◆ EXERCISE REQUIREMENTS ◆
Transcribe every line from the one containing "Task: Click the 52480k ruler tick mark" through the end of the records below, exactly, but not the pictures.

◆ DATA IN THIS EXERCISE ◆
Segment Open

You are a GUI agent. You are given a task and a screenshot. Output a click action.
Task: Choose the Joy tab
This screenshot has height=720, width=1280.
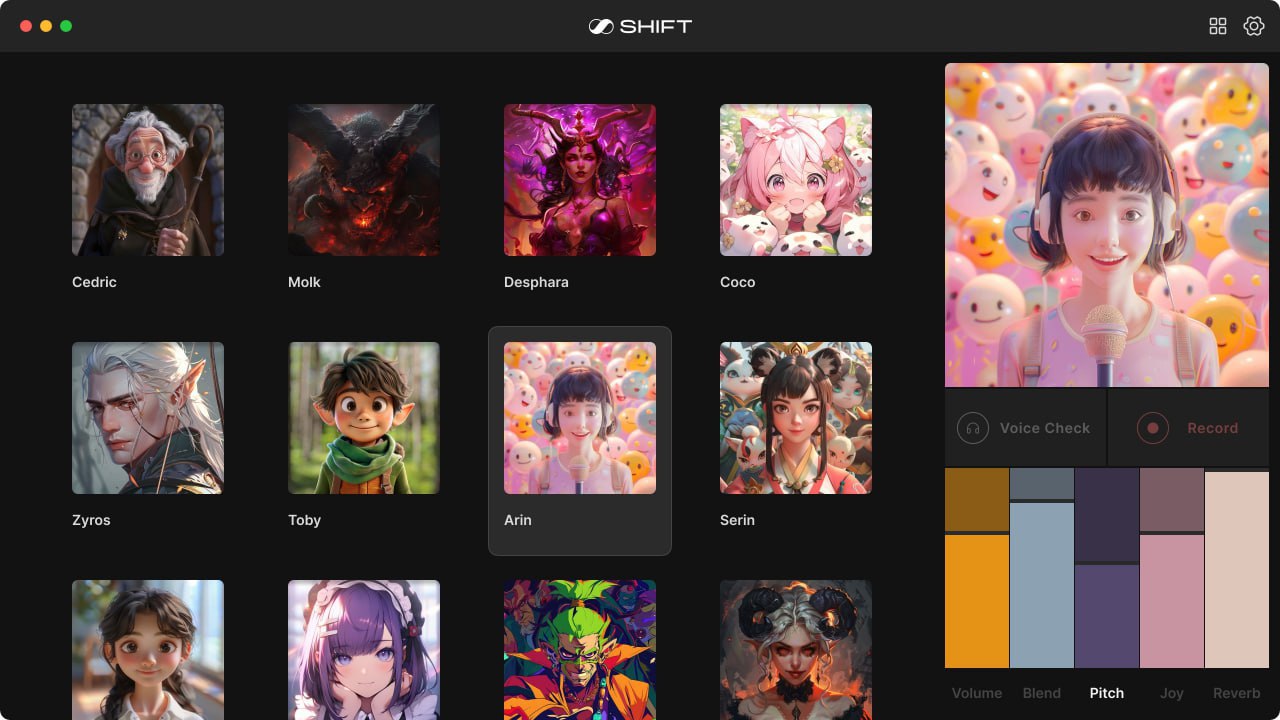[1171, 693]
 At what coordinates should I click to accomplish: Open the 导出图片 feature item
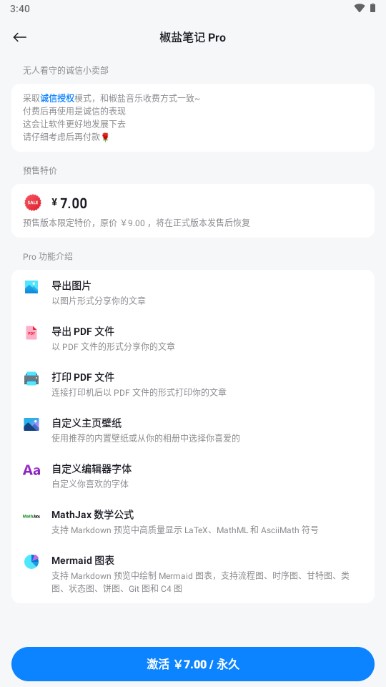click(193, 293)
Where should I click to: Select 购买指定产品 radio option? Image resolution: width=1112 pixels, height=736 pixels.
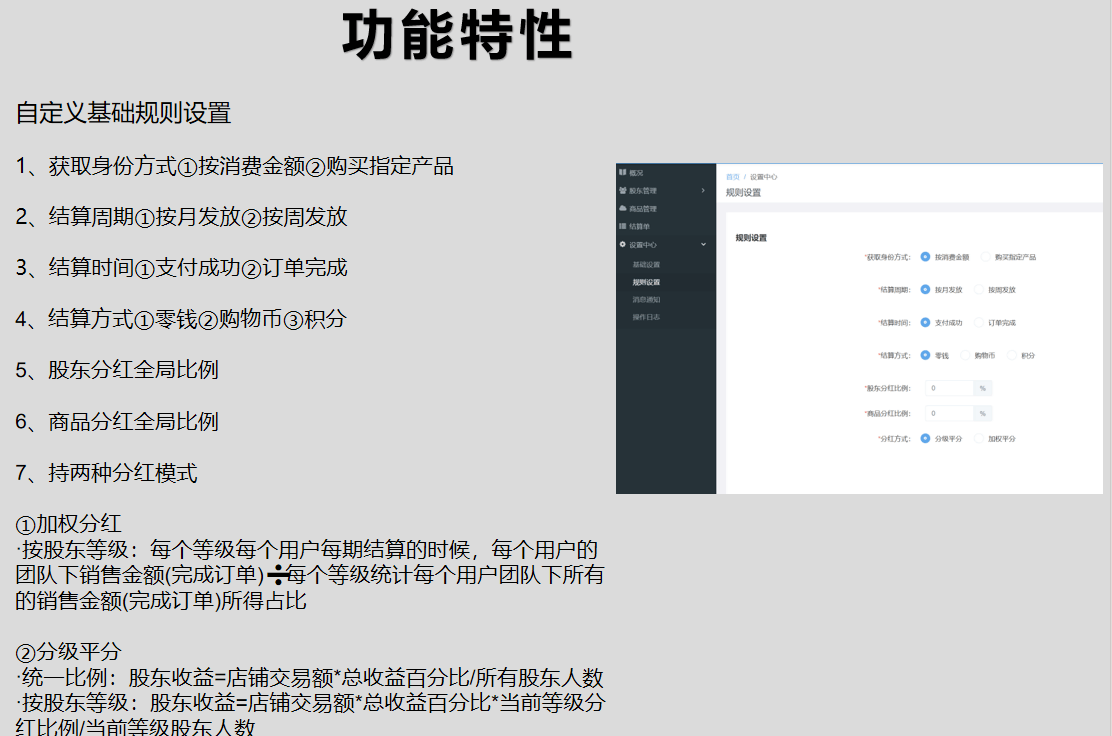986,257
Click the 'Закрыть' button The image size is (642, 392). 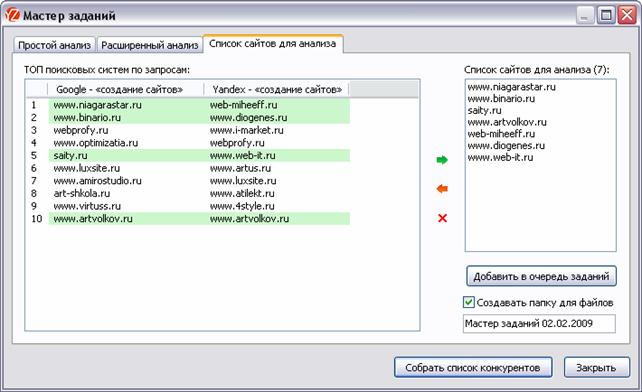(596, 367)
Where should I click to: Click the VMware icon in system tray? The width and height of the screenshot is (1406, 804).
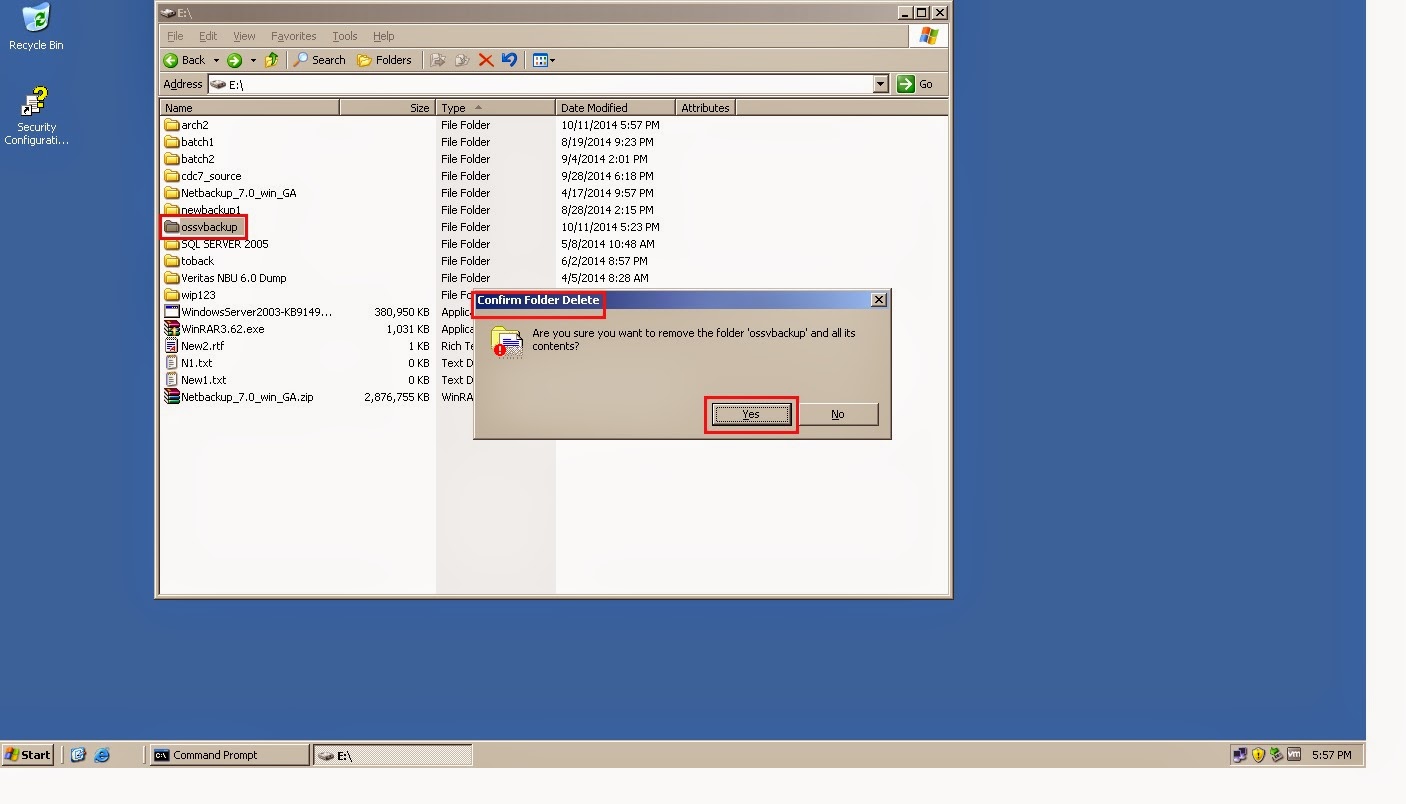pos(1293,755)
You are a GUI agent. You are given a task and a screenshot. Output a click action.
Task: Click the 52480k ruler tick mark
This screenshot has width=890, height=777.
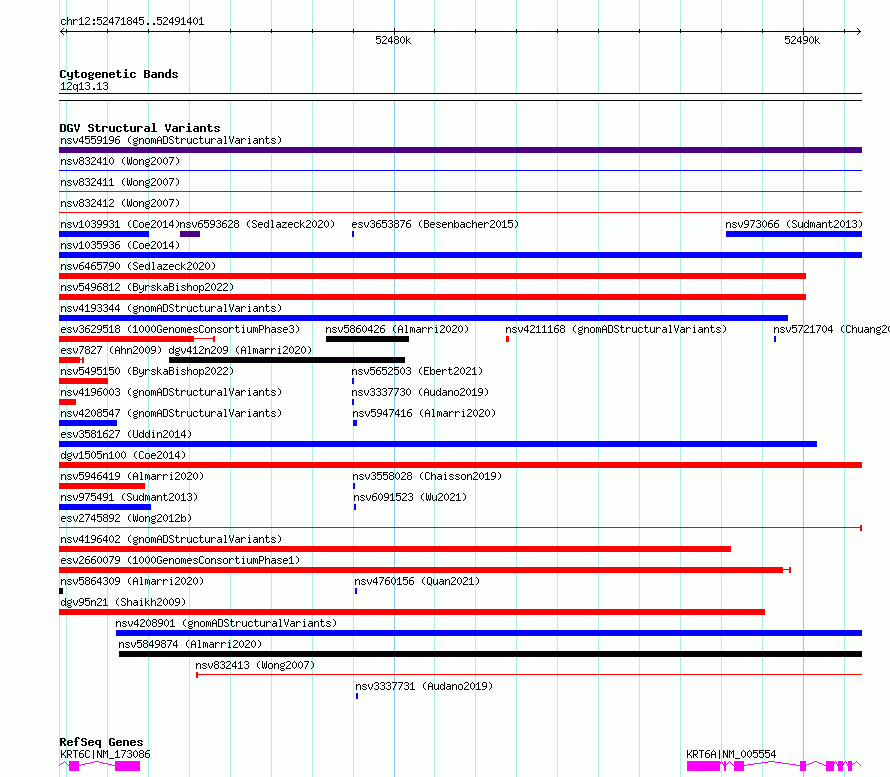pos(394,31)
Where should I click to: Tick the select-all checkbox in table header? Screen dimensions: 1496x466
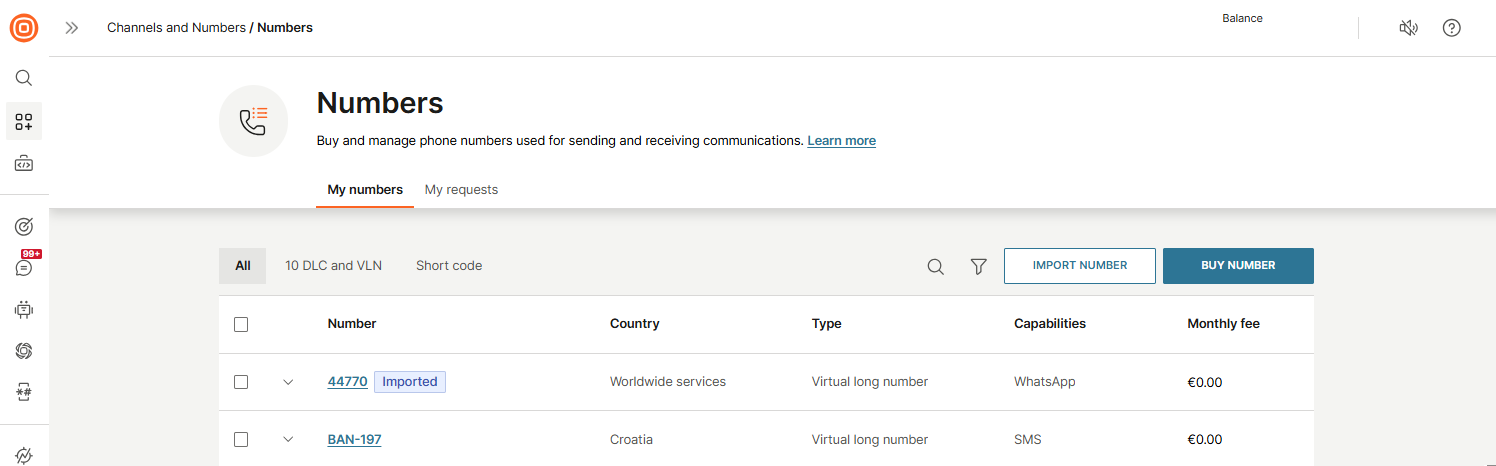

Segment Closed

◆ ANSWER TO THIS EXERCISE ◆
Task: Click the 52480k ruler tick mark
This screenshot has width=890, height=777.
pos(394,31)
Where should I click to: Tick the select-all checkbox in table header? Screen dimensions: 1496x466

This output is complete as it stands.